ANKARA (ANP/BLOOMBERG) - De partij van de Turkse president Recep Tayyip Erdogan heeft het slecht gedaan in de lokale verkiezingen van zondag. Met 99,8 procent van de stemmen geteld, staat de oppositiepartij CHP op 37,7 procent en de regeringspartij AKP van Erdogan op 35,5 procent. Bij de vorige lokale verkiezingen in 2019 won de AKP nog met bijna 45 procent van de stemmen.
Vooral in de steden doet de oppositie het goed. In Istanbul gaat de centrumlinkse Republikeinse Volkspartij (CHP) voorop met 51,1 procent van de stemmen. De partij van Erdogan volgt met 39,6 procent.

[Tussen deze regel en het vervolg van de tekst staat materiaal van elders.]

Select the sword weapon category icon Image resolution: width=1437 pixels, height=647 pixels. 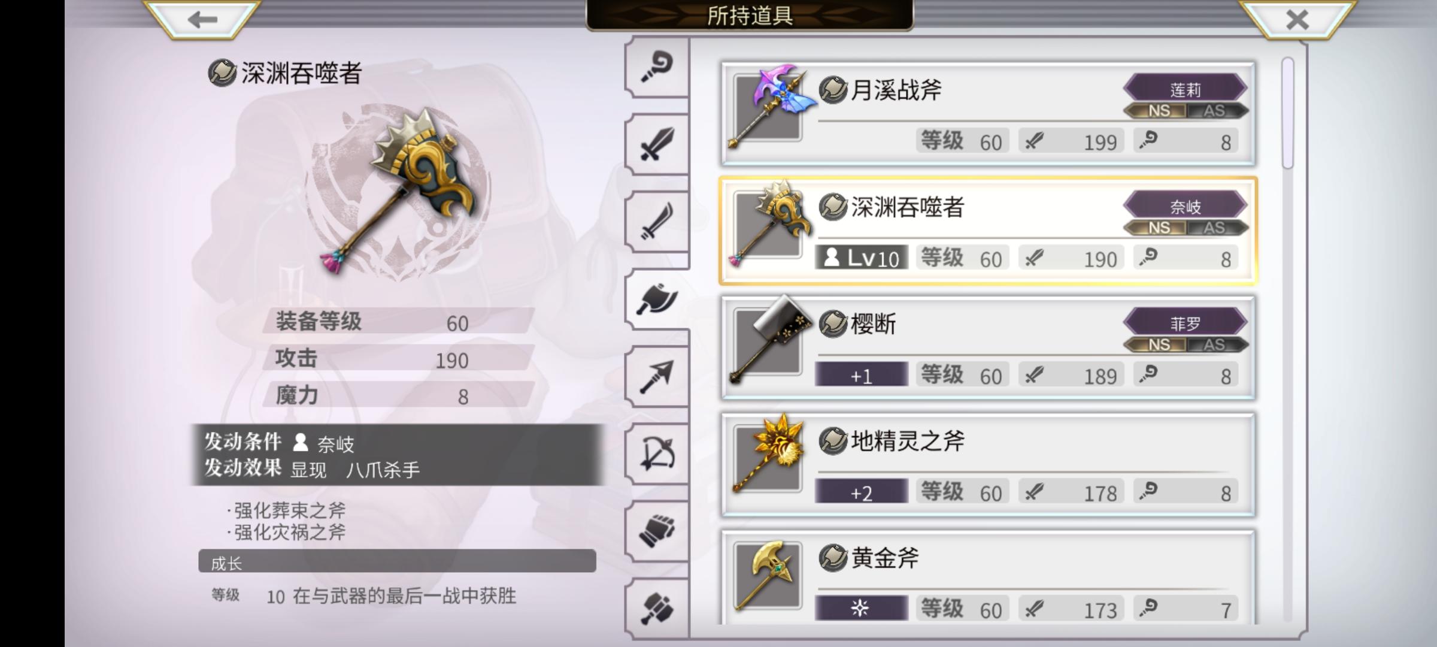(x=657, y=144)
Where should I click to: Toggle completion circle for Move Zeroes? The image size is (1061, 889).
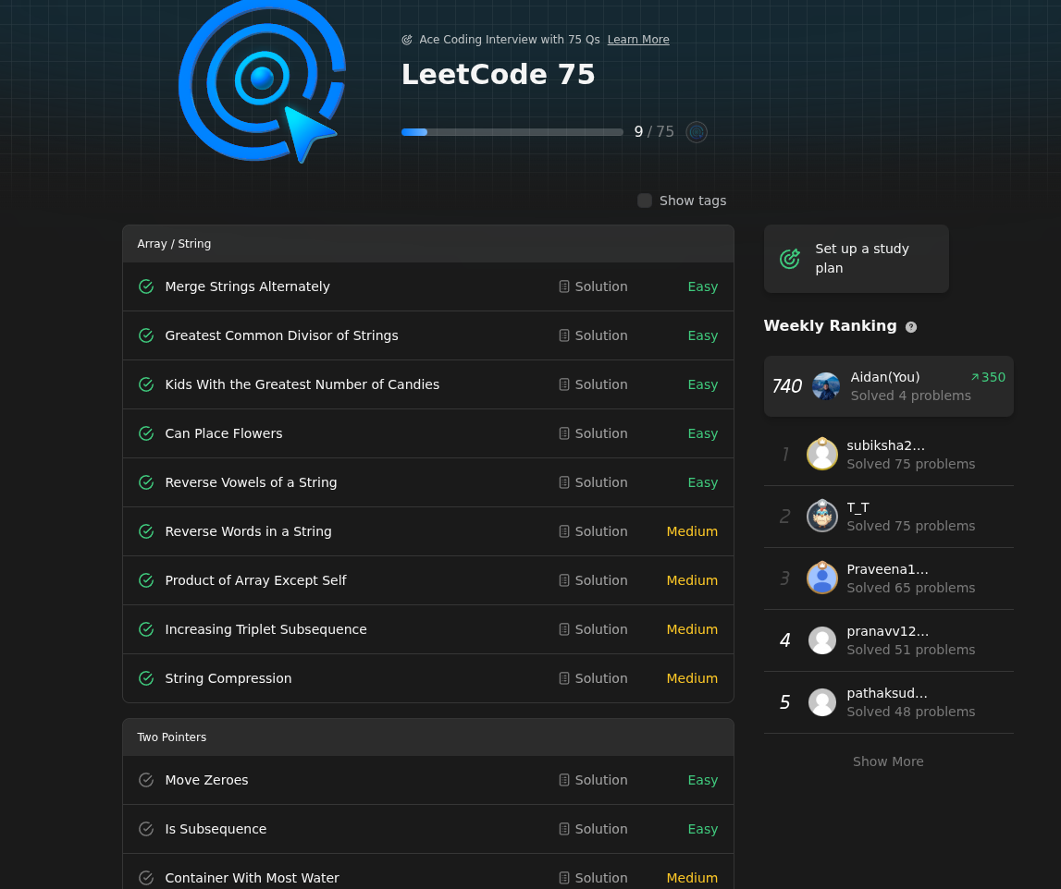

In de hoofdstad Ankara is het verschil nog groter, met 60,4 procent voor de CHP tegenover 31,7 procent voor de AKP.
In die twee steden was de oppositie al wel aan de macht, maar is de winst groter dan vijf jaar geleden. In Istanbul heeft de zittende CHP-burgemeester Ekrem Imamoğlu zondagnacht de overwinning geclaimd. In Ankara deed burgemeester Mansur Yavas hetzelfde.
Erdogan noemde de verkiezingsuitslagen een keerpunt voor zijn partij. "Helaas hebben we niet de resultaten behaald waarop we hadden gehoopt", zei de president tegen een menigte in Ankara.